Pat Cipollone, former White House counsel, arrives to appear before the Select Committee to Investigate the January 6th Attack on the US Capitol in Washington, D.C., US, on Friday, July 8, 2022.
Ting Shen | Bloomberg | Getty Images
The House select committee investigating the Jan. 6 Capitol riot interviewed one of its most sought-after witnesses on Friday as it continues to gather evidence implicating former President Donald Trump in the attack.
Pat Cipollone, Trump’s former White House counsel, met with the committee behind closed doors for a transcribed interview that lasted eight and a half hours. He spent more than an hour of that time outside the deposition room conferring with his lawyers, and departed the Capitol Hill office building after 5 p.m. ET. He did not answer reporters’ questions.
Cipollone was subpoenaed last week by the panel, which said it has obtained evidence that he “repeatedly raised legal and other concerns about President Trump’s activities on January 6th and in the days that preceded.”
Cipollone, who spoke with investigators informally in April, has taken center stage in some of the committee’s recent public hearings through the testimony of other witnesses who cited his numerous warnings to Trump.
The panel is hoping he could confirm some of the most incendiary allegations shared last week by Cassidy Hutchinson, a former top aide to Trump’s ex-chief of staff Mark Meadows.
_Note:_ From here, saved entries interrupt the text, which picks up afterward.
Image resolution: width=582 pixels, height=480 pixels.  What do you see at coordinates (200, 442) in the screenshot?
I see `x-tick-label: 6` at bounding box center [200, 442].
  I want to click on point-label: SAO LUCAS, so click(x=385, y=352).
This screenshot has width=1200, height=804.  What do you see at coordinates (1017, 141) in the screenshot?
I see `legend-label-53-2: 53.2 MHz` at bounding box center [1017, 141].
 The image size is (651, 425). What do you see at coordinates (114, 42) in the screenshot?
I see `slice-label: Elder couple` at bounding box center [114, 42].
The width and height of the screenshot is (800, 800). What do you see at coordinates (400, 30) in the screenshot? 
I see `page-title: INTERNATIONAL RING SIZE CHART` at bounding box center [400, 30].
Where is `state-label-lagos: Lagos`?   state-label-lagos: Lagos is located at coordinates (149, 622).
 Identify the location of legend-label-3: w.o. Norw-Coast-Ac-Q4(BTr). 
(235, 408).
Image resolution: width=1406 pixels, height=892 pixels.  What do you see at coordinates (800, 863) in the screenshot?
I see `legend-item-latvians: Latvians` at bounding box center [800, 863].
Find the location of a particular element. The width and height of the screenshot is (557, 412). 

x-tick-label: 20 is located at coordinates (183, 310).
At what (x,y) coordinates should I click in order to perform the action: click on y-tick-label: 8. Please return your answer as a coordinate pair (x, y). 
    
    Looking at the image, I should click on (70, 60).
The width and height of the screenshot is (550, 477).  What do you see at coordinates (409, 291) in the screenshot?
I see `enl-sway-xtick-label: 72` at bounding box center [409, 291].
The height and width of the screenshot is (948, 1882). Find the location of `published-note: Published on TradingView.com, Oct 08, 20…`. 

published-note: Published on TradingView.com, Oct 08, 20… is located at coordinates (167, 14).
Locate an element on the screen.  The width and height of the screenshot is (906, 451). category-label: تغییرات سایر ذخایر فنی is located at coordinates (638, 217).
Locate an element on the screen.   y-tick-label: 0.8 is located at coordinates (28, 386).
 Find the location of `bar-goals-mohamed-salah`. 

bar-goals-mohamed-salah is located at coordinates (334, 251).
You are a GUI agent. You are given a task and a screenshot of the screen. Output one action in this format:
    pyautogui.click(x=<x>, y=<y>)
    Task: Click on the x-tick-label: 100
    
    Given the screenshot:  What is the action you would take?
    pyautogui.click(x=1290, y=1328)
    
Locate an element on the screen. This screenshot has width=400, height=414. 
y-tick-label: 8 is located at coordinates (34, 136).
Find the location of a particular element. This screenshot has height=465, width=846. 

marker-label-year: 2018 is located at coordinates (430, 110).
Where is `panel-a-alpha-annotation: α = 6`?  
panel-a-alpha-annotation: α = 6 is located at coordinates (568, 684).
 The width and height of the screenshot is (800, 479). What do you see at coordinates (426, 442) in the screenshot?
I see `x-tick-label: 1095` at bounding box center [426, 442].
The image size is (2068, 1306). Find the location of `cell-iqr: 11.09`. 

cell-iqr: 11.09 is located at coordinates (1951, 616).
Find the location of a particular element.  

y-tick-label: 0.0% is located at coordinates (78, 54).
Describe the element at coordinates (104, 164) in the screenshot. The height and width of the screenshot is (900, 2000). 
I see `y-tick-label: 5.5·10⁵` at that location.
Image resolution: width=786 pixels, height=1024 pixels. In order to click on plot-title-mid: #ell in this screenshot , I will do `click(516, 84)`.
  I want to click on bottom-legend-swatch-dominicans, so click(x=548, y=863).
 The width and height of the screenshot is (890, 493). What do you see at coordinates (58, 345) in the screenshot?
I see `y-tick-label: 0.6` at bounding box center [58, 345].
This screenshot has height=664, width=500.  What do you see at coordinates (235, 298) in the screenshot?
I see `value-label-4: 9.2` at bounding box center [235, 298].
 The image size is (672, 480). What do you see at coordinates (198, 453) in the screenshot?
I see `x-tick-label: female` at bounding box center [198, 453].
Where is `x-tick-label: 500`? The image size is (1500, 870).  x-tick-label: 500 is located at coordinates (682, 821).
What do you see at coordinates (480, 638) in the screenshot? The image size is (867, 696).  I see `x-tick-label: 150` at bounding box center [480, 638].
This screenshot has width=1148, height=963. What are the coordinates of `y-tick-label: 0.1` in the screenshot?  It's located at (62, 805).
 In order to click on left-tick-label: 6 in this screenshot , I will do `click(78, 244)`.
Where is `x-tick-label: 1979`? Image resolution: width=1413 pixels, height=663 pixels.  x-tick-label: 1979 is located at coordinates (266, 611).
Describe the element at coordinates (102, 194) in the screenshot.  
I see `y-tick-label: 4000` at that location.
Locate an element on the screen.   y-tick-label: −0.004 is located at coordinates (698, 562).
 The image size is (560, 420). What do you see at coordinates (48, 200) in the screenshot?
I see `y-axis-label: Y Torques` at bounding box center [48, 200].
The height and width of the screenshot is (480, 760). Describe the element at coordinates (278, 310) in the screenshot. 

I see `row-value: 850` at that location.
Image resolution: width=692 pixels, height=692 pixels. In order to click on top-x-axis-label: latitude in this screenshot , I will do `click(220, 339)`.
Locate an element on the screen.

Ahead of the Jan. 6 riot, Cipollone warned staff against allowing Trump to meet protestors at the U.S. Capitol where lawmakers were meeting to confirm President Joe Biden’s electoral victory, according to Hutchinson’s testimony. “We’re going to get charged with every crime imaginable” if Trump followed through on those plans, she recalled him saying.
“It would look like we were obstructing justice,” Cipollone explained, according to Hutchinson.
Trump told his followers he would meet them at the Capitol at a rally near the White House that shortly preceded the riot. But his security detail refused to take him to the Capitol and he ultimately returned to the White House, at which point Cipollone urged Meadows to act to get Trump to quell the attack, Hutchinson testified.
“I remember Pat saying something to the effect of, ‘Mark, we need to do something more. They’re literally calling for the vice president to be effing hung,'” she said.
“Mark had responded something to the effect of, ‘You heard him, Pat. He thinks Mike [Pence] deserves it. He doesn’t think they’re doing anything wrong,'” she said.
Cipollone did not respond to CNBC’s request for comment. A spokesman for the select committee declined to comment.
The interview was set to take place just four days before the committee’s next public hearing, when it is to lay out the initial findings from its yearlong investigation into the Jan. 6, 2021, riot at the U.S Capitol by a violent mob of Trump’s supporters.
The committee has yet to reveal the topic of its upcoming hearing, scheduled for 10 a.m. ET on Tuesday. Chair Bennie Thompson, D-Miss., said last month that the panel would hold its final two public hearings in July. Vice Chair Liz Cheney, R-Wyo., previously said that those hearings will show how Trump illegally directed his supporters toward the Capitol, and then failed to take quick action to stop the riot once it began.
But the committee has changed its plans to accommodate new evidence — most notably, by adding last week’s public hearing last week to highlight Hutchinson’s bombshell testimony.
Before being subpoenaed, Cipollone had resisted the committee’s efforts to bring him in for an interview. Cheney openly appealed to Cipollone to cooperate, saying in a prior hearing that Trump “does not want Mr. Cipollone to testify here” because the evidence shows that he and his office “tried to do what was right.”
Trump, in a post on his social media platform Thursday morning, suggested the committee’s push to speak with Cipollone would make future presidents less willing to discuss sensitive issues with their White House counsel. “So bad for USA!” Trump wrote on Truth Social.